Find the required water volume to add so that the pH of two solutions will be the same

Question

Question.

We have two flasks: one contains 50 mL of 0.001 M HCl and the other 50 mL of 1M acetic acid. a) How much water should be added to the more acidic solution so that the pH of the two solutions be the same?

Attempt. So after finding both pH before adding the volume, we find that the first flask has a $\mathrm{p}H_1=-\log(10^{-3})=3$ and the second one can be found by considering $K_a(\text{acetic acid}) = \pu{1.8e-5}=\frac{x^2}{1-x}\implies x=\pu{4.25e-3 M}$. Hence $\mathrm{p}H_2=2.37$

Now here it comes the issues, following that both pH should be the same and we add a certain $V$ to the most acid one, which is the $2.37$ one: $$\mathrm{p}H_1=pH_2\implies 3=-\log(\frac{4.25\cdot 10^{-3}\cdot 0.05}{0.05+V})$$

Which if you solve this, you end up with $V\approx -0.0502L$ which doesn't make sense.

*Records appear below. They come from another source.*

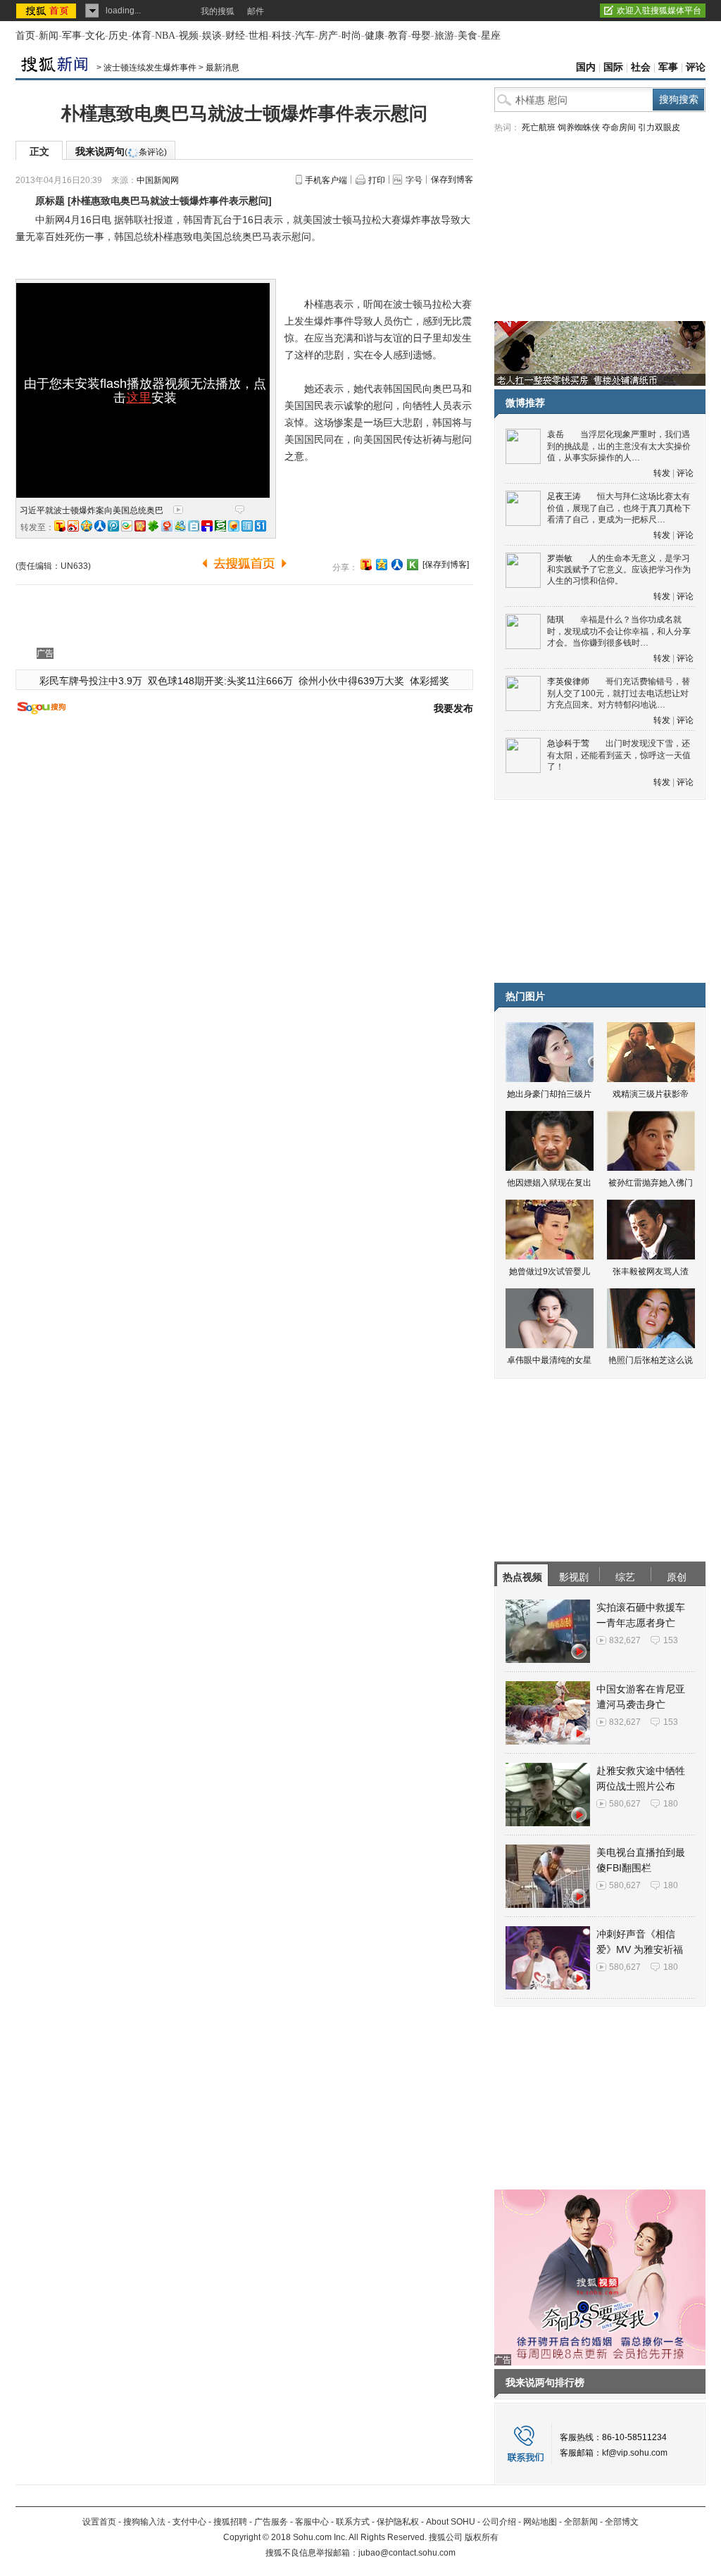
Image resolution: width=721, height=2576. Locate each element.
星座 (491, 35)
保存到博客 (452, 179)
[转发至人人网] (100, 526)
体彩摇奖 (429, 680)
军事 (72, 35)
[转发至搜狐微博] (59, 526)
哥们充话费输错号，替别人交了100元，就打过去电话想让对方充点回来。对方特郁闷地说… (618, 693)
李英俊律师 (568, 681)
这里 (138, 398)
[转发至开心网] (140, 526)
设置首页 (99, 2522)
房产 (328, 35)
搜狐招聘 (230, 2522)
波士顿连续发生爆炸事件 (150, 68)
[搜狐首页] (47, 10)
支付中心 (189, 2522)
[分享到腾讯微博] (113, 526)
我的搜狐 (217, 11)
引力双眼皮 (659, 127)
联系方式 (353, 2522)
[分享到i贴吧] (207, 526)
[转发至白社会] (193, 526)
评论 (696, 67)
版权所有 (482, 2537)
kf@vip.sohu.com (634, 2453)
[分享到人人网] (397, 564)
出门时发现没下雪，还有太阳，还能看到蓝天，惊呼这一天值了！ (619, 755)
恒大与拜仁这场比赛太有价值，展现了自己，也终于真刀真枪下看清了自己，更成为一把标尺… (619, 507)
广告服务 (271, 2522)
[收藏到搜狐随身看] (412, 564)
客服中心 (312, 2522)
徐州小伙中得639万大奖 (351, 680)
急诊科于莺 (568, 743)
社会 (641, 67)
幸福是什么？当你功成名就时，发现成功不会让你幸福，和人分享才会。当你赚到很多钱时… (619, 631)
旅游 (444, 35)
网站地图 (540, 2522)
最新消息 (222, 68)
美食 (467, 35)
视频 (189, 35)
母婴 (421, 35)
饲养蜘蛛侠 (579, 127)
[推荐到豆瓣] (220, 526)
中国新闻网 (158, 180)
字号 (414, 180)
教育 (398, 35)
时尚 (351, 35)
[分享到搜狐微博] (366, 564)
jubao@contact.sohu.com (407, 2553)
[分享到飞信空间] (233, 526)
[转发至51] (260, 526)
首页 (25, 35)
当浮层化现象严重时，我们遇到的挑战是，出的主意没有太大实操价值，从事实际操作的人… (619, 446)
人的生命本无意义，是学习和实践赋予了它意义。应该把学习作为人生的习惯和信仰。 (619, 569)
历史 (118, 35)
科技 (281, 35)
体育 (141, 35)
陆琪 (555, 619)
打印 (376, 180)
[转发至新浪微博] (73, 526)
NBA (165, 35)
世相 (258, 35)
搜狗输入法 (144, 2522)
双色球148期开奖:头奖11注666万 (220, 680)
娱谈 (212, 35)
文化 (95, 35)
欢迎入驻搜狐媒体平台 (659, 10)
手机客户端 (326, 180)
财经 (235, 35)
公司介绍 (499, 2522)
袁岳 (555, 434)
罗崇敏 (559, 558)
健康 (374, 35)
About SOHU (450, 2522)
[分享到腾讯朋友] (153, 526)
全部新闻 (581, 2522)
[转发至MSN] (180, 526)
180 (670, 1804)
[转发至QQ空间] (86, 526)
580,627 (625, 1804)
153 (670, 1640)
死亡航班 (539, 127)
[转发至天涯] (247, 526)
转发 (661, 473)
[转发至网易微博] (167, 526)
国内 (586, 67)
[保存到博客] (445, 565)
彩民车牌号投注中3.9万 (90, 680)
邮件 (255, 11)
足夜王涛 (564, 496)
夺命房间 (619, 127)
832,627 (625, 1640)
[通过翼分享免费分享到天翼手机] (126, 526)
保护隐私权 (398, 2522)
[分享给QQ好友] (381, 564)
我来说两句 (121, 151)
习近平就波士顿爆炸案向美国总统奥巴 (91, 510)
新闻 (48, 35)
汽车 (305, 35)
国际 (613, 67)
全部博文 (622, 2522)
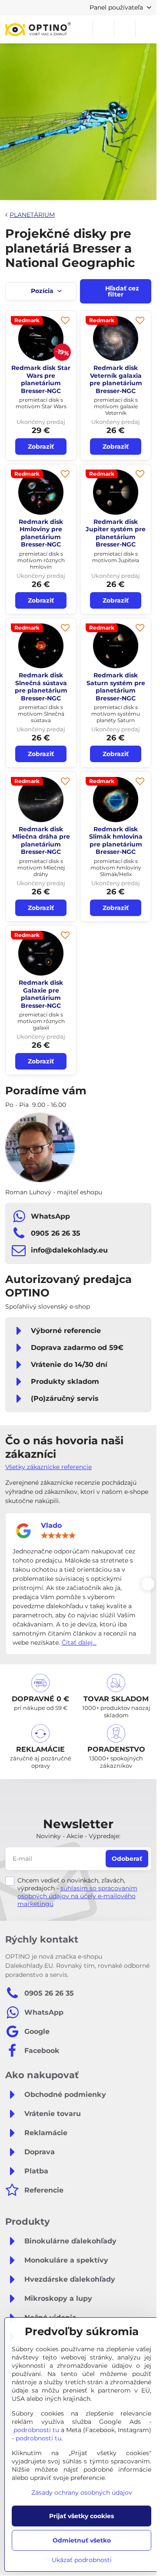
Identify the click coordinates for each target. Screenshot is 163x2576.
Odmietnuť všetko (82, 2540)
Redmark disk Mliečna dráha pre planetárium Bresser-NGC (41, 840)
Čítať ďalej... (79, 1642)
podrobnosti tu (36, 2430)
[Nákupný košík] (124, 29)
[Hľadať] (103, 29)
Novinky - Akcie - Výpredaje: (78, 1836)
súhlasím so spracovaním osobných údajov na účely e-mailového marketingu (77, 1896)
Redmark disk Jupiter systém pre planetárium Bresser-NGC (116, 533)
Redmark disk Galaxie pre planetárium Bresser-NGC (41, 994)
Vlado (51, 1525)
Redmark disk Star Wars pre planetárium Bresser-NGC (40, 379)
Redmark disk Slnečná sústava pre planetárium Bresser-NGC (41, 686)
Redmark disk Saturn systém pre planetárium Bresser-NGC (115, 686)
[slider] (58, 1535)
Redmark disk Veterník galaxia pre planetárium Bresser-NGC (116, 379)
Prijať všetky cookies (81, 2516)
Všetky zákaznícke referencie (48, 1467)
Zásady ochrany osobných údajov (81, 2492)
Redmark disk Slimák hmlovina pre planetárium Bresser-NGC (116, 840)
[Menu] (146, 29)
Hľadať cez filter (121, 291)
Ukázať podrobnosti (82, 2560)
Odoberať (127, 1859)
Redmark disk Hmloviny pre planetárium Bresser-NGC (41, 533)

And I'd rather follow a method similar to this where it starts from the equation $\mathrm{p}H_1=\mathrm{p}H_2$ since that would be how I would have reasoned through this in an exam

Answer 1

In the flask that requires diluting, we have:

$$\ce{AcOH <=> H+ + AcO^-}$$

Let:

$A$ represent $\ce{AcOH}$

$C$ represent $\ce{H+}$

$D$ represent $\ce{AcO^-}$

So that the reaction becomes:

$$\ce{A <=> C + D}$$

Let:

The subscript (1) represent "before diluting with water"

We have:

$$N_{A1}=N_{Ao}-x=0.05-x$$ $$N_{C1}=N_{Co}+x=x$$ $$N_{D1}=N_{Do}+x=x$$

The relationship between $K_a$ and $K_{n1}$ is:

$$K_a=K_{n1}\left(\frac{1}{V_1}\right)^{\Delta n}$$

Considering that for this reaction $\Delta n=1$, and solving for $K_{n1}$:

$$K_{n1}=K_a \times V_1=(\pu{1.8e-5})(0.05)=\pu{9e-7}$$

Using the expression for $K_{n1}$ and the equilibrium number of moles, we can solve for $x$:

$$K_{n1}=\frac{N_{C1}N_{D1}}{N_{A1}}=\frac{x^2}{0.05-x}=\pu{9e-7}$$

$$x=\pu{2.117e-4}$$

Now, we dilute the mixture by adding water, so the equilibrium will shift again.

Let:

The subscript (2) represent "after diluting with water"

We have:

$$N_{A2}=N_{A1}-y=0.05-x-y$$ $$N_{C2}=N_{C1}+y=x+y$$ $$N_{D2}=N_{D1}+y=x+y$$

Temperature is constant, so $K_a$ does not change, and we have:

$$K_a=K_{n2}\left(\frac{1}{V_2}\right)^{\Delta n}$$

Solving for $K_{n2}$:

$$K_{n2}=K_a \times V_2$$

Substituting in the expression for $K_{n2}$:

$$K_{n2}=K_a \times V_2=\frac{N_{C2}N_{D2}}{N_{A2}}=\frac{(x+y)^2}{0.05-x-y}$$

Since we're required to dilute the acetic acid until its pH reaches 3, that means that at equilibrium, the total moles of $H^+$ divided by the resulting total volume $V_2$ must be equal to $10^{-3}$:

$$\frac{x+y}{V_2}=10^{-3}$$

Solving for $V_2$:

$$V_2=\frac{x+y}{\pu{e-3}}$$

Substituting above:

$$K_a \times \frac{x+y}{10^{-3}}=\frac{(x+y)^2}{0.05-x-y}$$

We already know $x$, so we can solve this quadratic formula for $y$, and we keep the positive value:

$$y=\pu{6.724e-4}$$

We can then solve for $V_2$:

$$V_2=\frac{x+y}{10^{-3}}=\frac{\pu{8.841e-4}}{10^{-3}}=\pu{0.8841 L}=\pu{884.1 mL}$$

Finally, we calculate the volume of water we have to add:

$$\Delta V=V_2-V_1=884.1-50=\pu{834.1 mL}$$

In conclusion, diluting the acetic acid by adding approximately 834.1 mL of pure water will increase its pH to 3.